> [AIM OF THE EXERCISE]: Show every line of the records below that contains the word "This", and count a line only if its capitalization matches.

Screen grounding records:

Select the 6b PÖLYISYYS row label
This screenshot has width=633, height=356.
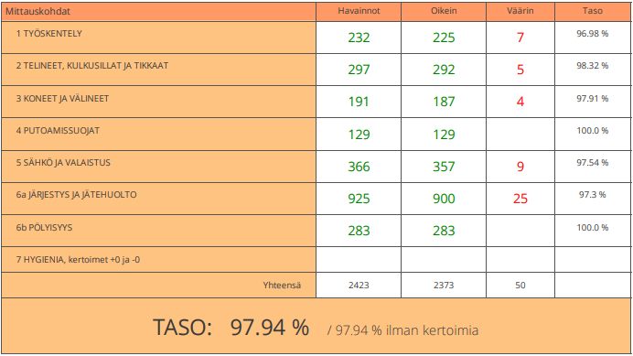(x=45, y=228)

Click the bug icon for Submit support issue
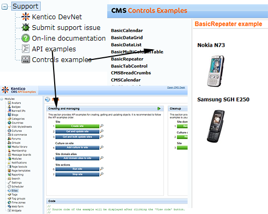26,27
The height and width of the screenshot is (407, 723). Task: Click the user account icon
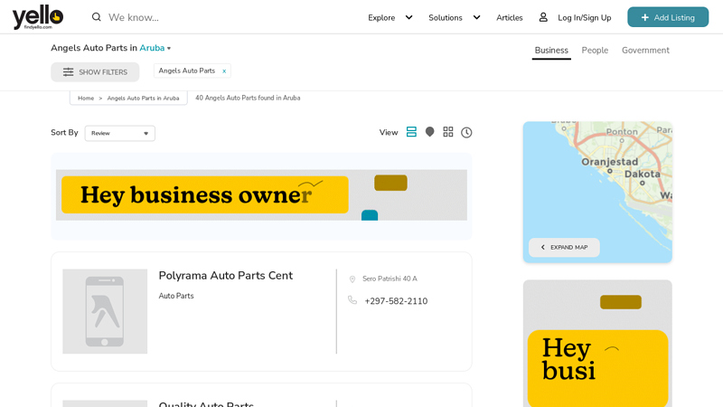543,17
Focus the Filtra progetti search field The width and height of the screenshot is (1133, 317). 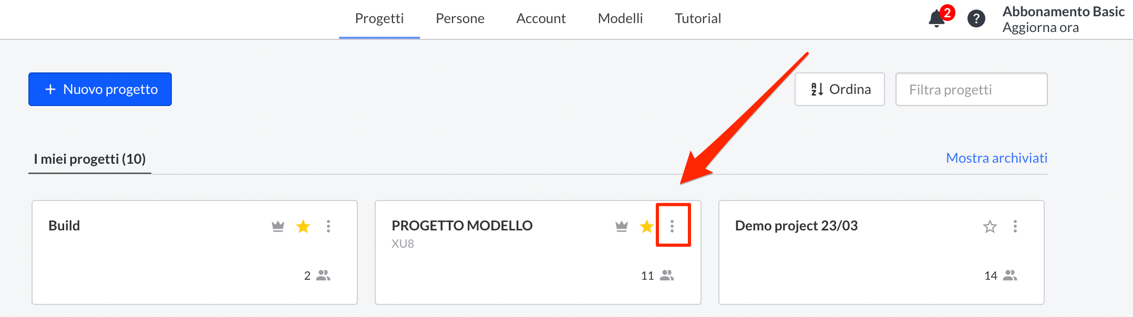click(971, 89)
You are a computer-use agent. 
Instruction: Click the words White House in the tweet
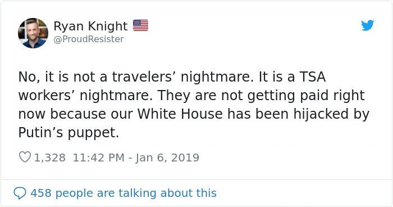click(180, 114)
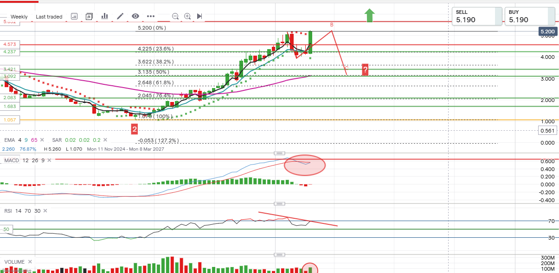Zoom in on the chart
This screenshot has width=559, height=273.
click(x=187, y=16)
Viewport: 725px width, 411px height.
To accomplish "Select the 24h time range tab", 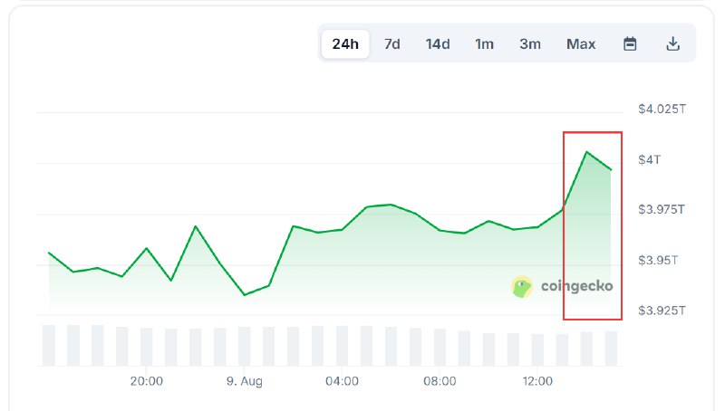I will point(345,43).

> [WRITTEN SOLUTION]:
This screenshot has width=633, height=356.
This screenshot has width=559, height=273.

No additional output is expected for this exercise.